WORK TO COMPLETE: Can you write out again the records starting at the line containing "Where should I click to: Switch to the Federated" and ending at the line containing "tap(11, 93)", requests included, adding 82 to every coordinate in the answers? Reproduce only those lines.

DATA SHOWN:
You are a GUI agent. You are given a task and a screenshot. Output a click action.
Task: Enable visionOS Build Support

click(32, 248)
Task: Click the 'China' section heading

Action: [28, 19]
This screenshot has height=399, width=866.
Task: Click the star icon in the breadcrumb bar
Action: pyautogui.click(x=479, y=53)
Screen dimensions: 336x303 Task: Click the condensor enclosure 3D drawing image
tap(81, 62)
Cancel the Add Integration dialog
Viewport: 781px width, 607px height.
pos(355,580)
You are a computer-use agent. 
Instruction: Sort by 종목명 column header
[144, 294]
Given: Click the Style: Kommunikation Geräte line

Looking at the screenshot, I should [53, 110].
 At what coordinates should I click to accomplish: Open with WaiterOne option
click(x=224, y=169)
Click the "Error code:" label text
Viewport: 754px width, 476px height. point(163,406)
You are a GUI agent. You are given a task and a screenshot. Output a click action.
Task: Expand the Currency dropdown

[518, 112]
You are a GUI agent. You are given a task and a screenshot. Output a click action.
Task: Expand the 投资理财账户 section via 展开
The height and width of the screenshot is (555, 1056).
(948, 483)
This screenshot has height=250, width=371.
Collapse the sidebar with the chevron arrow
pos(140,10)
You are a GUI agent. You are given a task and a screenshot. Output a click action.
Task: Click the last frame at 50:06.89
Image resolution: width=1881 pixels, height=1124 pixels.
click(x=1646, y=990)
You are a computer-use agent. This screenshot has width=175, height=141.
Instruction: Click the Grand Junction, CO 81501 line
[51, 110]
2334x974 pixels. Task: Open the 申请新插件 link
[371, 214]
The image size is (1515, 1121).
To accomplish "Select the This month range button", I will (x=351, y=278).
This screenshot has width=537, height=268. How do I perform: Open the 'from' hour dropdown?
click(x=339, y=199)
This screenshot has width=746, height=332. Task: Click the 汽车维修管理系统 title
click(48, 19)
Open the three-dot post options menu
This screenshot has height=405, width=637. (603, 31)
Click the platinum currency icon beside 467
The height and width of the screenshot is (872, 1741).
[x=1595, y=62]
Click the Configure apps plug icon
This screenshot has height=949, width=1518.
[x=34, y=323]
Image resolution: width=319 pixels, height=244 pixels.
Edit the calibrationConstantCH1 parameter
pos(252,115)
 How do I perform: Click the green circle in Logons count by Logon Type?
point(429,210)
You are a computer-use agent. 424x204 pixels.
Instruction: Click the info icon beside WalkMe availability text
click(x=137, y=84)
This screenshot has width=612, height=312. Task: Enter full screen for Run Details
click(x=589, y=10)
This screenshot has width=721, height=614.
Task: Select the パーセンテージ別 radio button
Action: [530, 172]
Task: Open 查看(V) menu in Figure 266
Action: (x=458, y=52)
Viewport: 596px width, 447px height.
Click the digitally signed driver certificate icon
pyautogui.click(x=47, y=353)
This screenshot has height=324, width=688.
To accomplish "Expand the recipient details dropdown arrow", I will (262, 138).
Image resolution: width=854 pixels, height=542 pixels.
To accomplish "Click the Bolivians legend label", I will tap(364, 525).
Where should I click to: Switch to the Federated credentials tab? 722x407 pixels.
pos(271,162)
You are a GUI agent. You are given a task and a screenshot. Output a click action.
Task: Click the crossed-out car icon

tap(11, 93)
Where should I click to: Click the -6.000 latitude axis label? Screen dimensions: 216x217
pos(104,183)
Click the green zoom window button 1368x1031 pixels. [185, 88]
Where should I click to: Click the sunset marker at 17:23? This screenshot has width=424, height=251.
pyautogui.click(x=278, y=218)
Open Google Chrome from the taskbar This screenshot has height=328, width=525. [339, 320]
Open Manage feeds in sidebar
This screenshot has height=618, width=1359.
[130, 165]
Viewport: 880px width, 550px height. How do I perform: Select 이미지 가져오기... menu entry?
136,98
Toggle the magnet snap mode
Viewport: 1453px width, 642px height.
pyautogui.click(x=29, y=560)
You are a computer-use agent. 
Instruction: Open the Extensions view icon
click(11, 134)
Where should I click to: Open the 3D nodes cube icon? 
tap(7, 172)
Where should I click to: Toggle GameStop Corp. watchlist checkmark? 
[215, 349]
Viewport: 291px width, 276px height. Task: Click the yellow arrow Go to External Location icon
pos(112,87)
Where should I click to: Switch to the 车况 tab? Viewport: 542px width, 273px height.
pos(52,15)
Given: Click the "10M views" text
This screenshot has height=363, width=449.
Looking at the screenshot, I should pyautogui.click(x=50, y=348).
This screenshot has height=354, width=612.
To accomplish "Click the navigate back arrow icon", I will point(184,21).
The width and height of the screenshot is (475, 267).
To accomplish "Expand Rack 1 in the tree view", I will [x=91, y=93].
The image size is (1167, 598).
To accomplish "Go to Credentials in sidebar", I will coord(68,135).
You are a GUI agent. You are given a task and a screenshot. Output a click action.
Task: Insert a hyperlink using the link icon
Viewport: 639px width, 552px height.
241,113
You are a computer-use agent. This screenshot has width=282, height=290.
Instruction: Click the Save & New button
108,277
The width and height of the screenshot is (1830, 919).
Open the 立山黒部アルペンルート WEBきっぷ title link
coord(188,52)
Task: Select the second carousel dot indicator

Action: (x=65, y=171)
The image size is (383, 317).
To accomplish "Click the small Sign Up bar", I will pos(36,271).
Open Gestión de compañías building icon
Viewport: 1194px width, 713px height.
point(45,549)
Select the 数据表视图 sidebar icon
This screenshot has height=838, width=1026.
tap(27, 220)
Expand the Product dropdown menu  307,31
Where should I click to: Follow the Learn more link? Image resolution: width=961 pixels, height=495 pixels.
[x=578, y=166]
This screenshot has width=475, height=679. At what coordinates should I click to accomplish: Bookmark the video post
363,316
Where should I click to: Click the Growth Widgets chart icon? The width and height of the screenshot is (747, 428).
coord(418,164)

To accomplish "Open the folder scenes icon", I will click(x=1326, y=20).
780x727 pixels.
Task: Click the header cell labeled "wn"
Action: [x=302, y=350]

RIGHT ANSWER:
Where should I click to: Switch to the Federated credentials tab? 722x407 pixels.
pos(353,244)
You are a GUI agent. You are given a task and a screenshot. Output a click action.
Task: Click the crossed-out car icon

tap(93, 175)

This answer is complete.